When we got into her favorites – a challenging question for any horror fan – she had a lot of answers: “ghosty” movies, found footage, body horror, Halloween and the “entire series” of Friday the 13th. “I love horror with kids, because kids freak me out.” She listed lots of Asian horror films: The Untold Story, Ju-On, Ringu, the original Dark Water – “which ultimately became a true story with Elisa Lam.” Like the truest of genre purists, she adores a lot of pre-‘70s titles: Séance on a Wet Afternoon, The Haunting, anything Hammer or giallo. But when it comes to her absolute favorite, that’d probably have to be Brian De Palma’s Carrie, although she acknowledged that what’s most special about Carrie transcends genre.
“Carrie is kind of everything, but what it really is, is this person – that's been victimized by all these people – finding her strength, but then Carrie becomes an antihero, too. So it’s really important to me.”
Cho’s role in Koreatown Ghost Story has some definite humor to it, although the film isn’t exactly a horror comedy, and she pointed out that sometimes the very idea of horror can be funny:
“You have to have humor – like, the Cenobites are really funny. Pinhead, and the lady that’s just a throat,” she laughed. “They’re almost like California Raisins. It’s just funny the way it looks like one of the Cenobites is wearing sunglasses, and I think it’s just that their eyeballs are black, but I’m like ‘why are you wearing sunglasses in hell?’”

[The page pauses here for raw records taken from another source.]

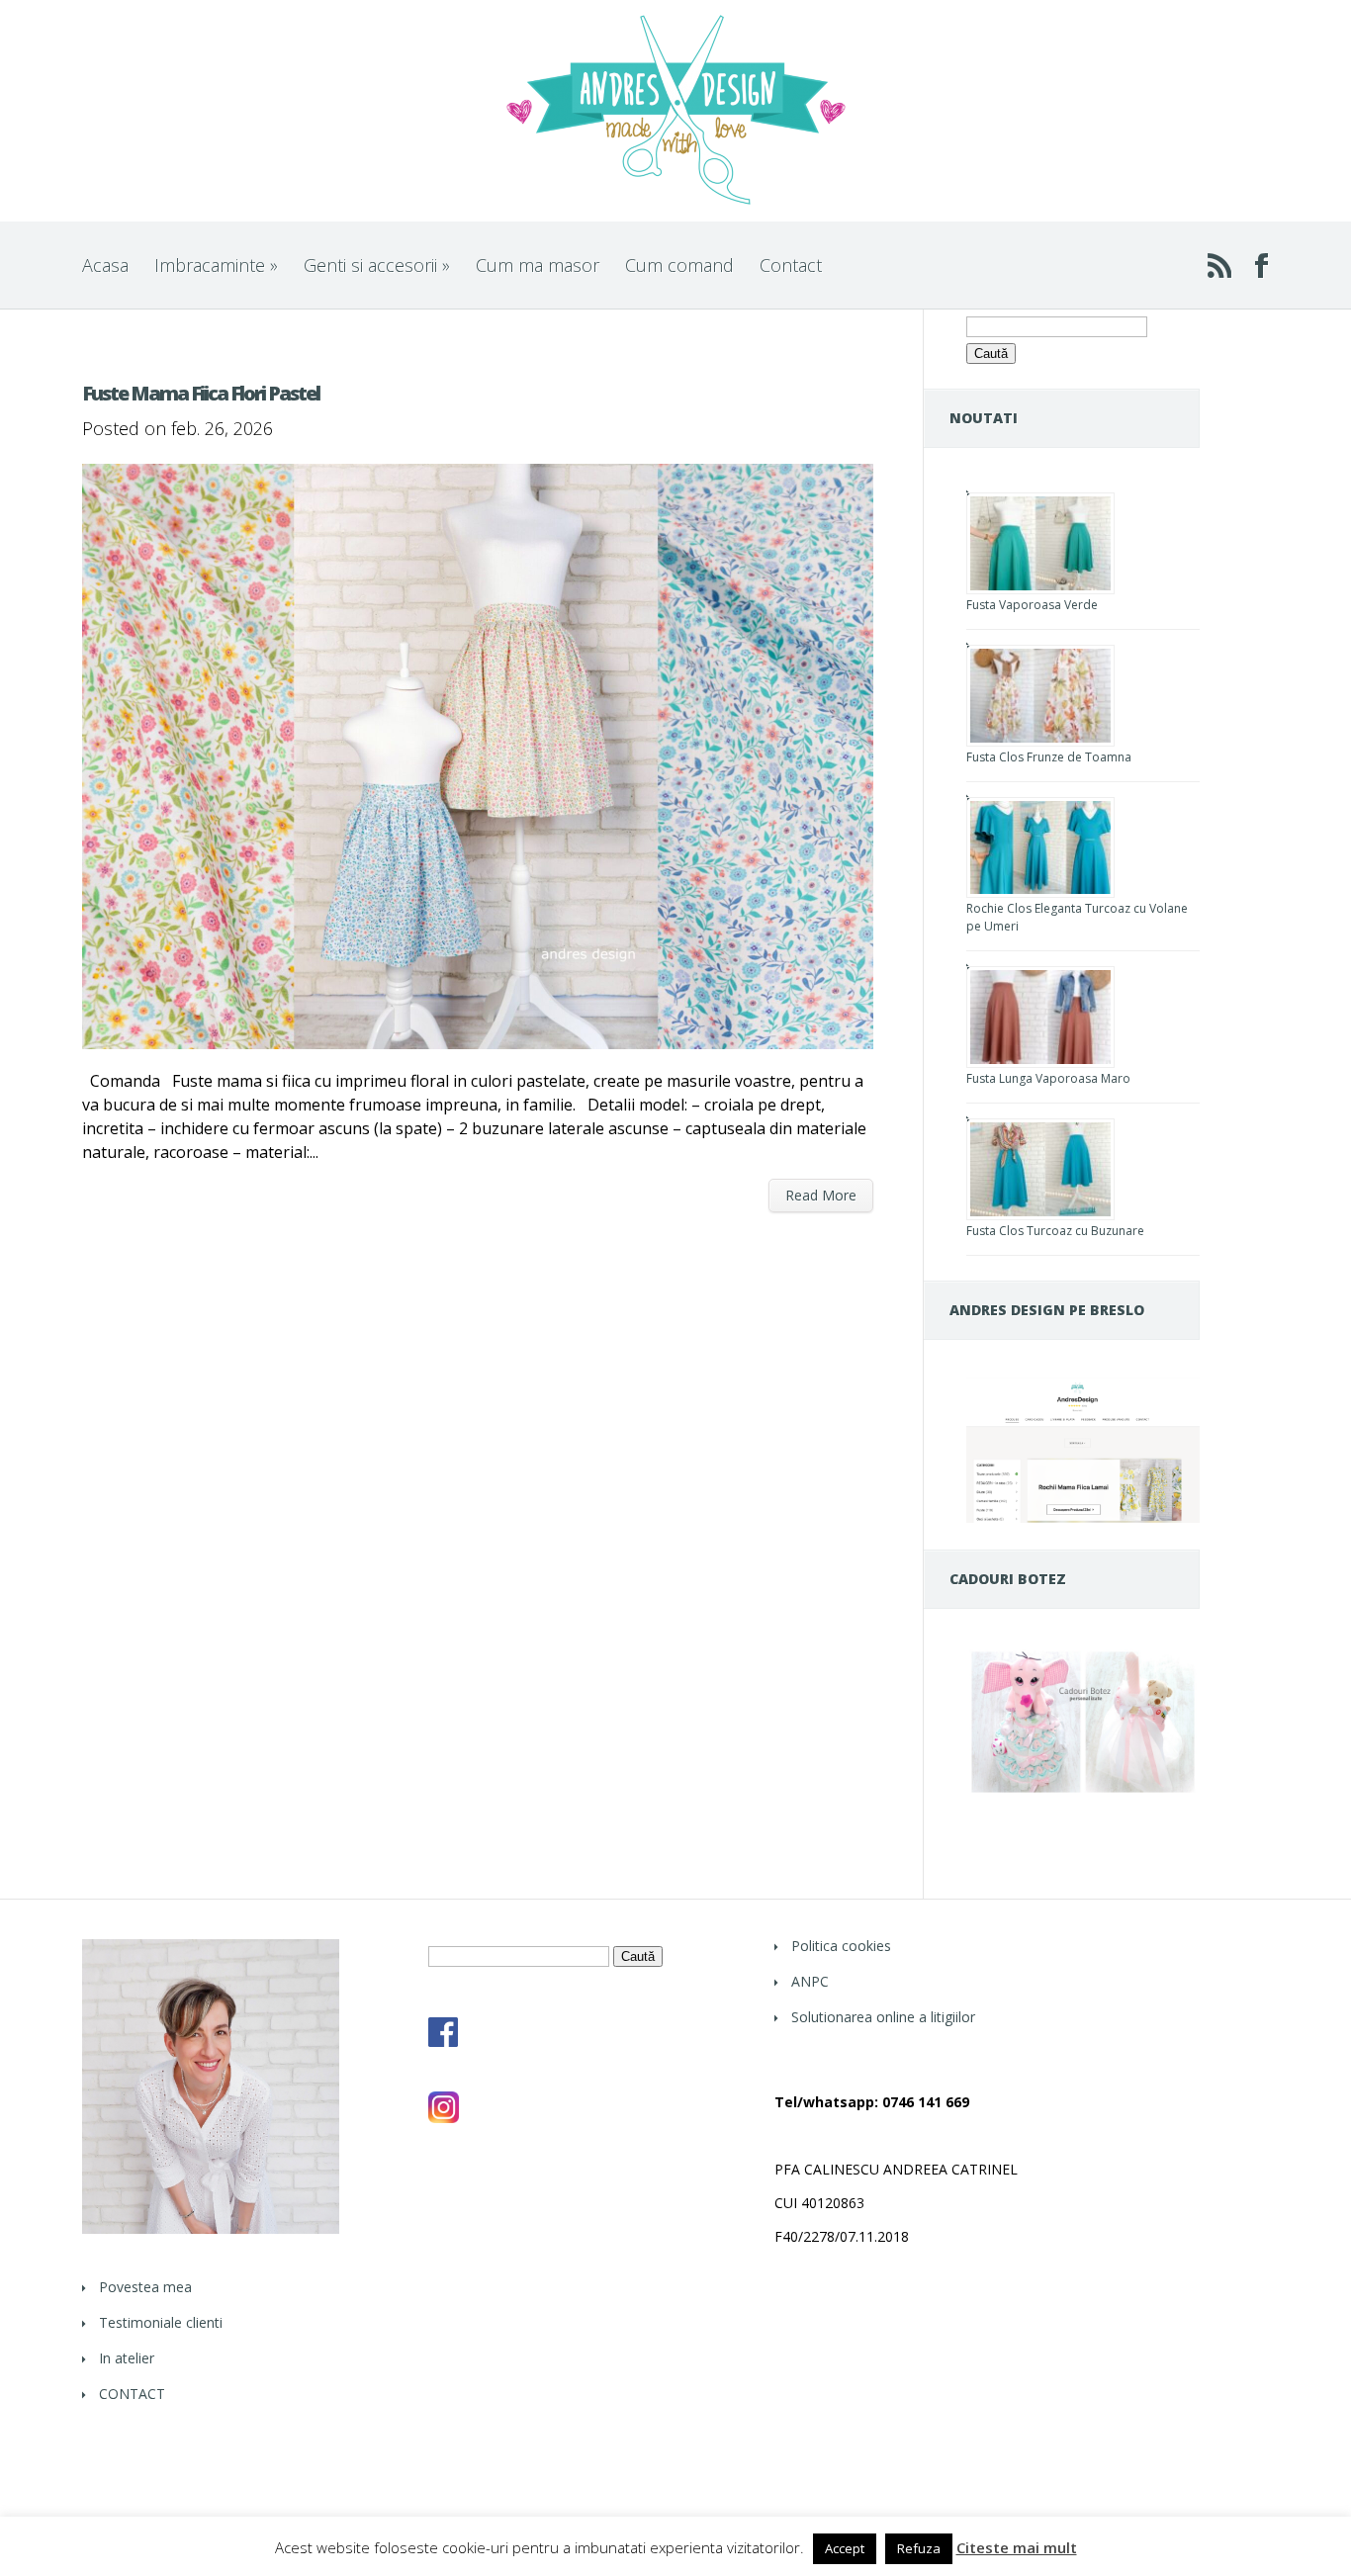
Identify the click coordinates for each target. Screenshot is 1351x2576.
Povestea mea (145, 2286)
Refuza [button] (919, 2548)
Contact (791, 265)
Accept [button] (844, 2548)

Her Koreatown Ghost Story costar, Lyrica Okano, also has remarkable comic timing in the film, but then she delivers true terror in the moments that call for it. “Lyrica is so wonderful, because I think it’s hard to be a horror actress, because it’s hard to have the limits of your voice and also to humanize the screaming. It takes a very special skill to be good in horror. You can’t pull out of the story, you really have to be afraid, and I think she’s so good at showing that, but she’s also great at being funny, and she’s also great at being empowered, and this is all in the scope of the story. It’s very important for her character to have that journey of empowerment. So I loved working with her, I think she’s a unique and tremendous talent, and we really had a blast doing this film.”
With Cho’s horror enthusiasm and insight, it seems like the Bam Bam and Celeste writer/director might be interested in tackling a horror film next, right?

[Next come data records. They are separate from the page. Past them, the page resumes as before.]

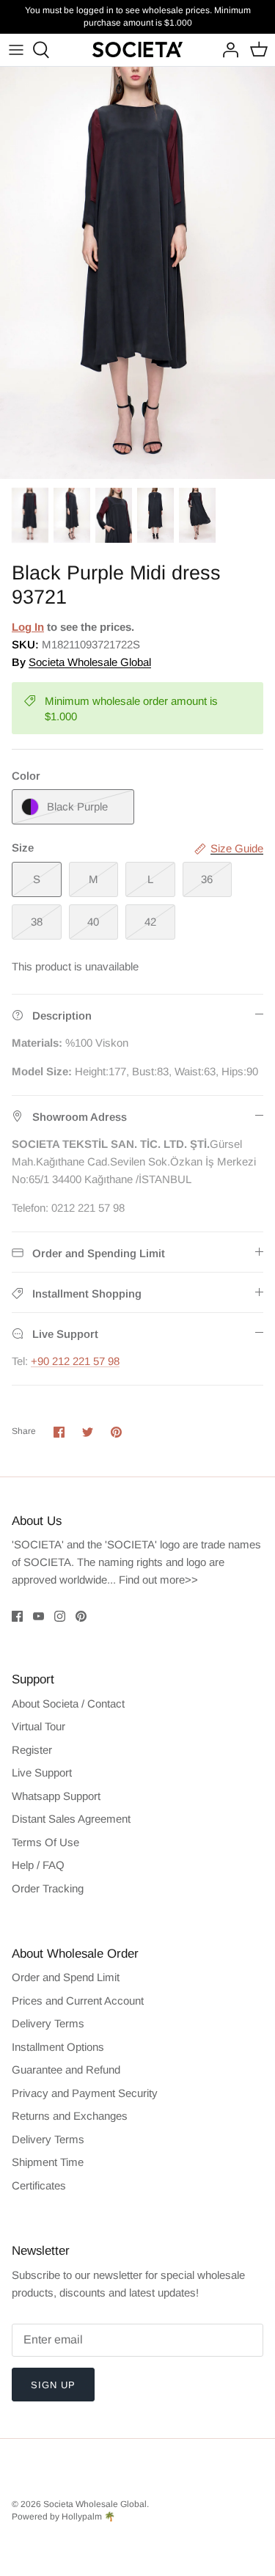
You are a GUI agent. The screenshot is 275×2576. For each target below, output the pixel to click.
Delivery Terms (48, 2023)
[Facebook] (17, 1616)
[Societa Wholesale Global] (137, 49)
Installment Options (58, 2047)
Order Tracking (48, 1888)
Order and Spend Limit (66, 1977)
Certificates (39, 2185)
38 (37, 921)
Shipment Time (48, 2162)
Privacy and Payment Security (85, 2093)
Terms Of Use (45, 1842)
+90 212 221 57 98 (75, 1361)
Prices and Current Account (78, 2000)
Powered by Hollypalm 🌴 (63, 2516)
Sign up (53, 2384)
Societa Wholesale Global (90, 662)
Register (32, 1749)
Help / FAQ (38, 1865)
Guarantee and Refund (66, 2069)
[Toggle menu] (16, 50)
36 (207, 879)
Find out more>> (158, 1579)
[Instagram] (59, 1616)
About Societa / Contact (68, 1703)
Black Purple (77, 806)
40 (93, 921)
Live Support (42, 1772)
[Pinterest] (81, 1616)
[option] (137, 273)
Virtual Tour (38, 1726)
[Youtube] (38, 1616)
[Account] (226, 50)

“I would love to write and direct a horror movie. I think our disrespect towards the indigenous people of America brought forth so many things of ‘your house is built on an Indian burial ground’ kind of horror, but what it really is, is this kind of metaphor for 'we've raped and pillaged all of the people who stood where we stand now, and how do we receive our comeuppance for that?' So I think that's the starting off point for so much. Colonialism is the original bringer of horror because it's the guilt that is manifesting from all of the privilege that we have taken…
“I'm just really passionate about it. I think that there's so much to horror and I think that there's so much to excavate and unpack when it comes to horror. It's the deep cultural significance of these nightmares, because they're just these ways for us to process the pain that we've endured and to give a face and voice to our traumas. So I'm really into it.”